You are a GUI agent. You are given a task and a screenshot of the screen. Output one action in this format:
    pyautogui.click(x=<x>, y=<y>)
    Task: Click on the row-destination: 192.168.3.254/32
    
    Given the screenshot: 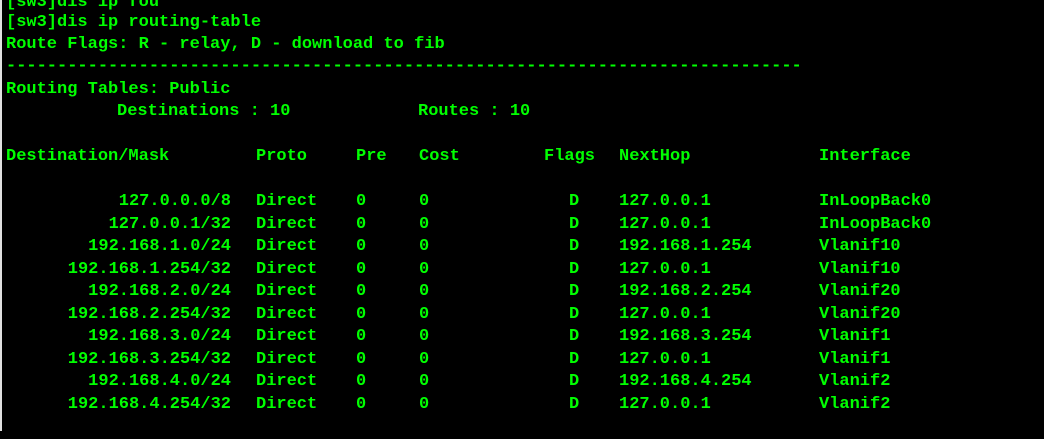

# # # # # # #

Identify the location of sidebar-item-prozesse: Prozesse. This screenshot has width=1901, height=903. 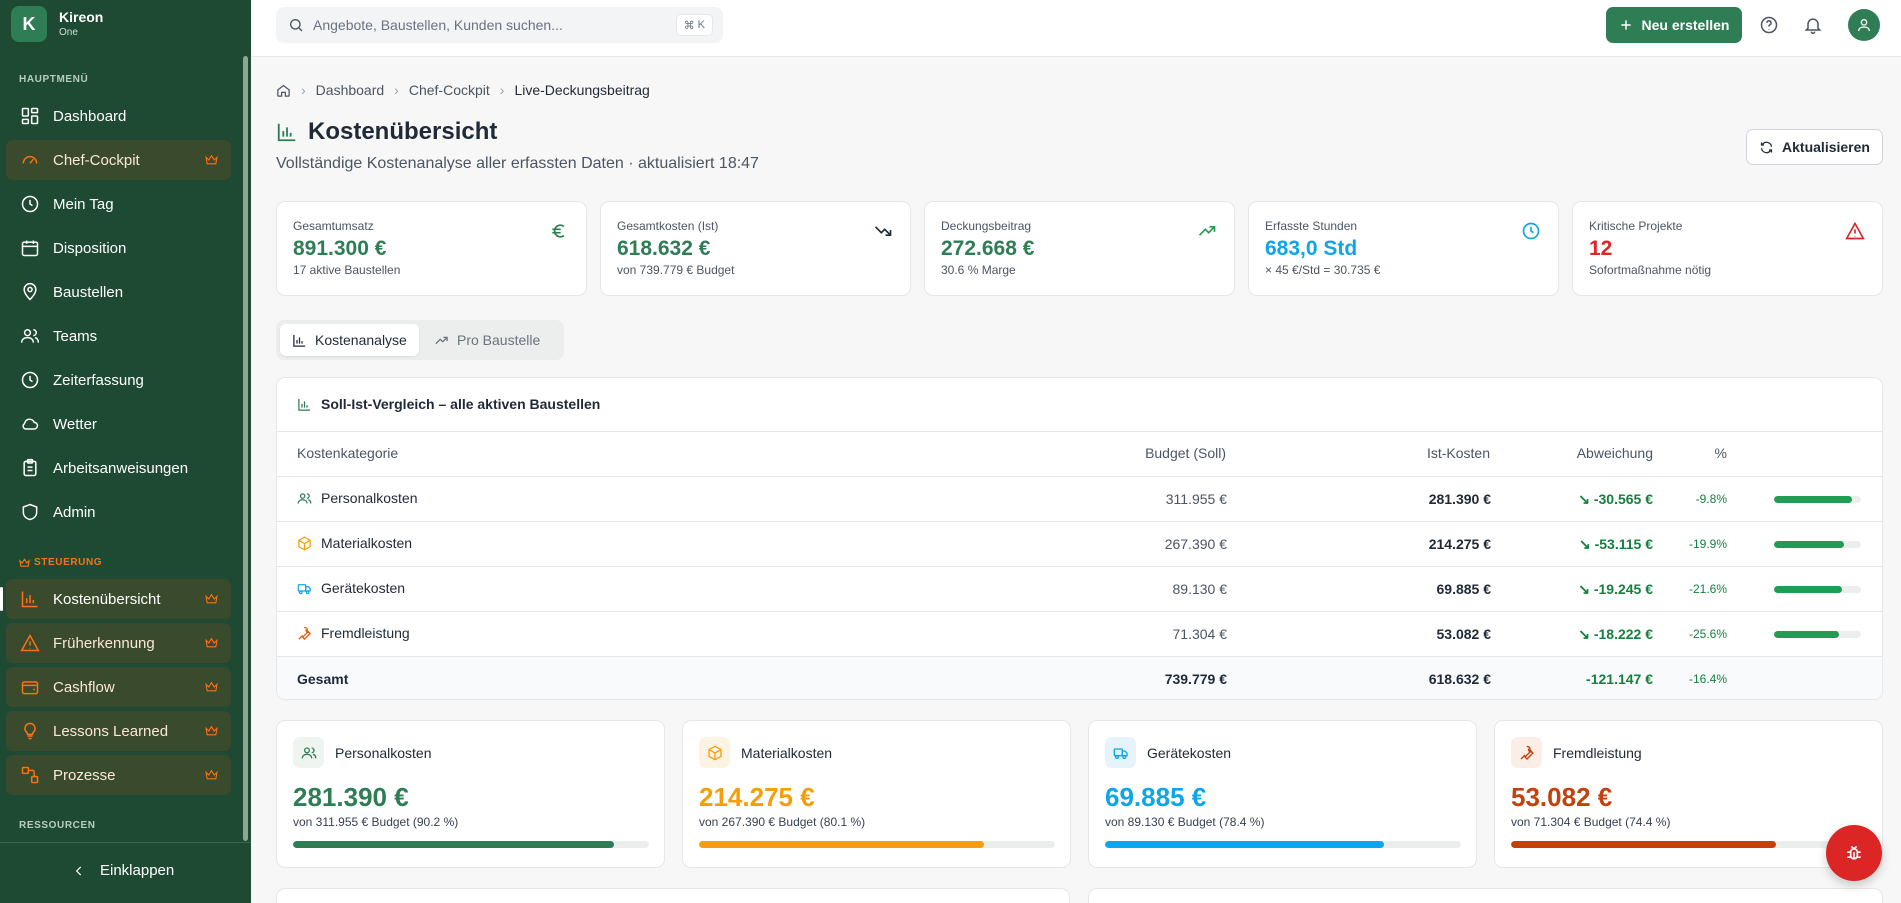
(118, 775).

# # # # # # #

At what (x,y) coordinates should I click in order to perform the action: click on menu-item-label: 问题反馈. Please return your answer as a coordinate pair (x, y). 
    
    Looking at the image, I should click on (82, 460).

# # # # # # #

| TASK |
Reproduce the records in the stretch from the line containing "Identify the location" through the line containing "(118, 775).", both ends included, with the requests kept unchanged and the pictures omitted. Scale each coordinate in the answers by 2.45 and round to whole numbers, with halves going up.

| OUTPUT FOR THIS TASK |
Identify the location of sidebar-item-prozesse: Prozesse. This screenshot has width=1901, height=903. 
(289, 1899).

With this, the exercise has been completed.